Disaster Recovery using Merge

Wait, WHAT?

Does that headline sound fishy? Actually, Diff and Merge (WinMerge, to be exact) were my last resort in this disaster scenario. The final outcome could be told quite shortly, though this scenario serves as a good example how Murphy might hit you anytime… but first things first:

The Scenario

A RAID member disk walks into a bar. Bartender asks what’s wrong.
“Parity error.”
Bartender says: “Yeah, you look a bit off.”

(via @SwiftOnSecurity)

I got called on a Monday to solve a seemingly small issue with a customer’s Oracle DB. It’s 11.2.0.4 Standard Edition on Windows, running on two servers in a standby configuration using custom scripts that ship the archive logs and apply it to the standby db.

The Sunday before, the primary server experienced an outage of the RAID array that held the datafiles.

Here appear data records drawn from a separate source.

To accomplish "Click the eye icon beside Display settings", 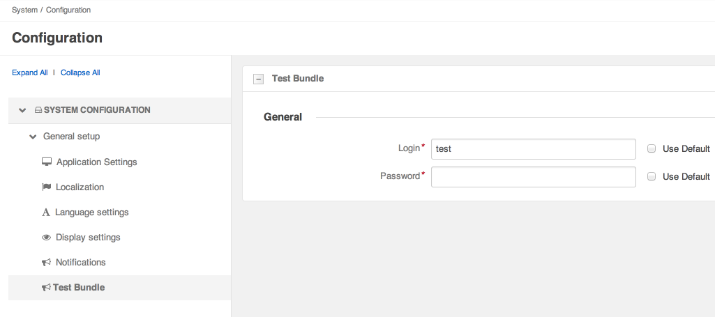I will (46, 238).
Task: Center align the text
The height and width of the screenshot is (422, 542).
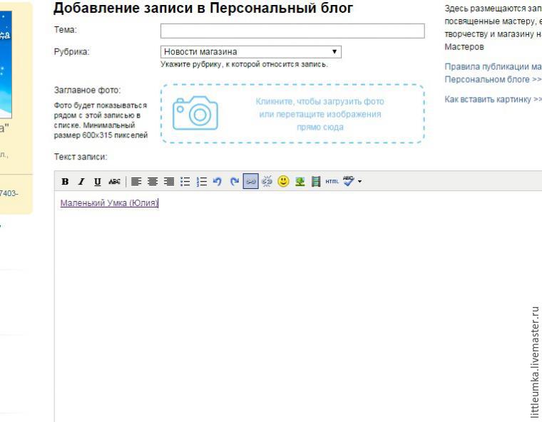Action: (153, 182)
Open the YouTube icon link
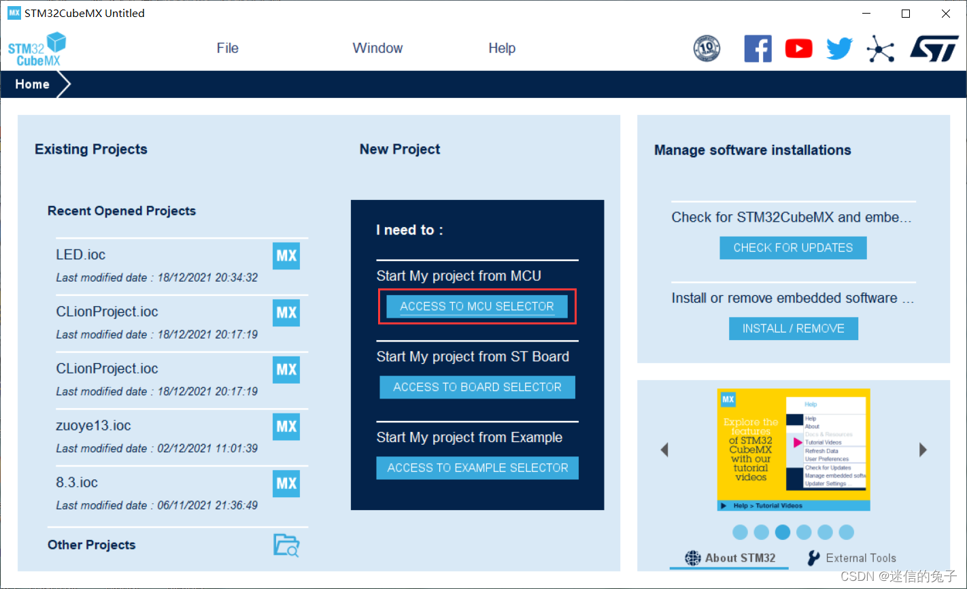Screen dimensions: 967x589 tap(798, 49)
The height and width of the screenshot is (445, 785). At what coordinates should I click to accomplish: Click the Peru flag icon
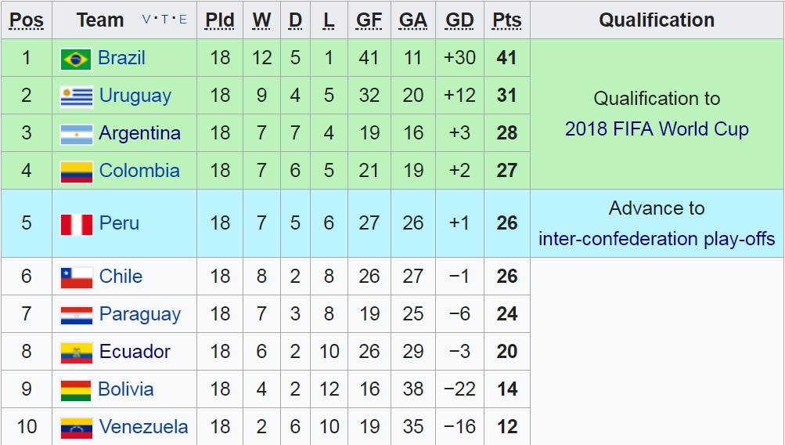pos(76,224)
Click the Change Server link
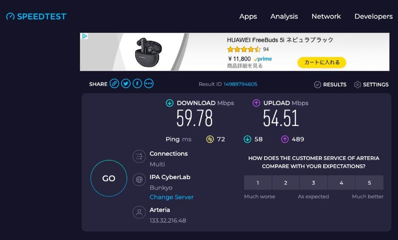The image size is (398, 240). 171,197
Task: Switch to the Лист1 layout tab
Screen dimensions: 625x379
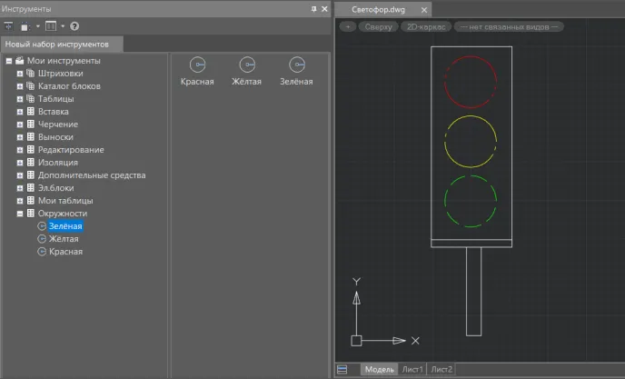Action: point(412,370)
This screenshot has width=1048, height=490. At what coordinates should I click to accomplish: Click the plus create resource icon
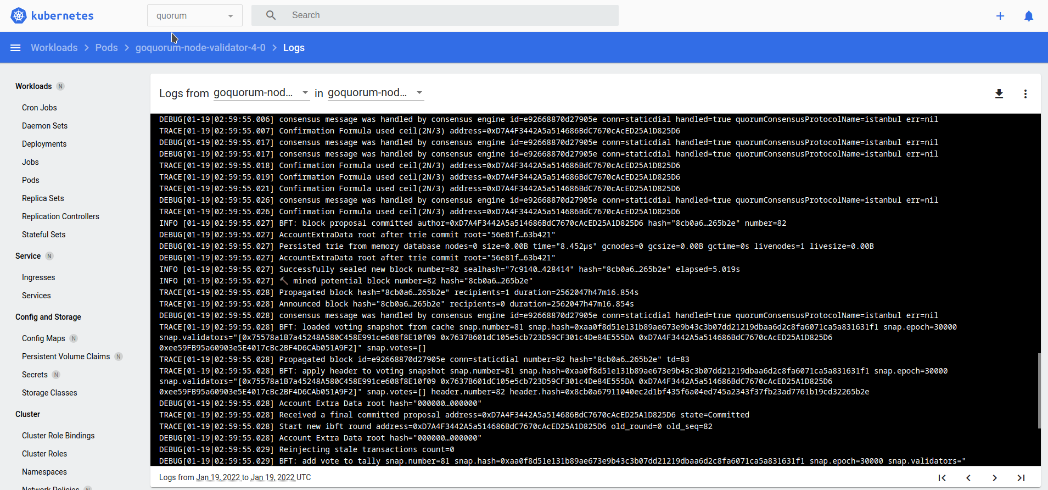coord(1000,16)
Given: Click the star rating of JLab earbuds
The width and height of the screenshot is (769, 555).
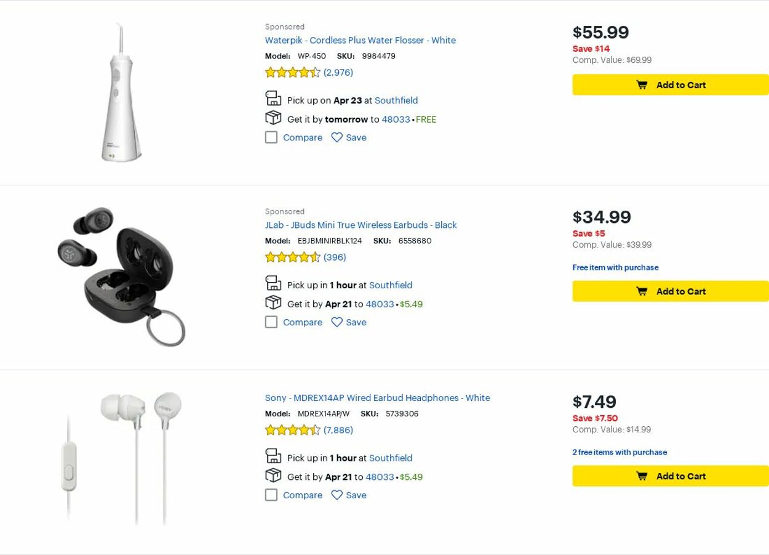Looking at the screenshot, I should [x=293, y=257].
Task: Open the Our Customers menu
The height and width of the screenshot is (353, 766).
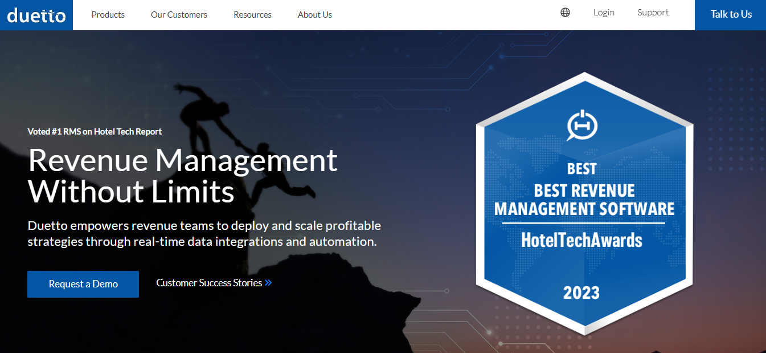Action: click(178, 15)
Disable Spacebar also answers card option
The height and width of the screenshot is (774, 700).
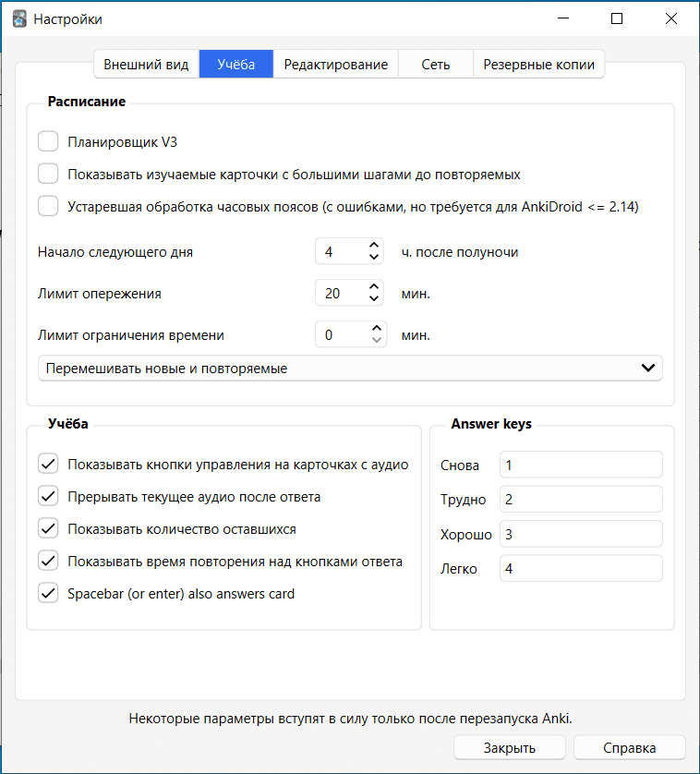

In a later analysis it looked like the RAID controller “decided” to shut down the array because of too many corrupt blocks on one of the hard disks.

The Sysadmins rebooted the server early Monday morning, found the RAID array to be online and did a successful file system check. It seemed that everything was back to normal.

Except for some datafile blocks that were reported by the database as corrupt when queries selected the affected data.

Here’s an excerpt from the alert log:

Reading datafile 'E:\ORACLE\ORADATA\ORC\USERS46.DBF' for corruption at rdba: 0x0d00ba33 (file 52, block 47667)
Reread (file 52, block 47667) found same corrupt data (no logical check)
Mon Jun 03 09:51:20 2019
Corrupt Block Found
         TSN = 6, TSNAME = USERS
         RFN = 52, BLK = 47667, RDBA = 218151475
         OBJN = 140491, OBJD = 140491, OBJECT = ARTIKEL, SUBOBJECT = 
         SEGMENT OWNER = SOME_USER, SEGMENT TYPE = Table Segment
Corrupt Block Found
         TSN = 6, TSNAME = USERS
         RFN = 52, BLK = 47667, RDBA = 218151475
         OBJN = 140491, OBJD = 140491, OBJECT = ARTIKEL, SUBOBJECT = 
         SEGMENT OWNER =  SOME_USER, SEGMENT TYPE = Table Segment
Errors in file C:\ORACLE\diag\rdbms\orc_site1\orc\trace\orc_j005_2904.trc  (incident=43647): (incident=43647):
ORA-01578: ORACLE-Datenblock beschädigt (Datei Nr. 52, Block Nr. 47667)
ORA-01110: Datendatei 52: 'E:\ORACLE\ORADATA\ORC\USERS46.DBF'

This of course affected the application users, as their apps reported the “ORA-1578” back and cancelled the running SQL query. This had to be resolved.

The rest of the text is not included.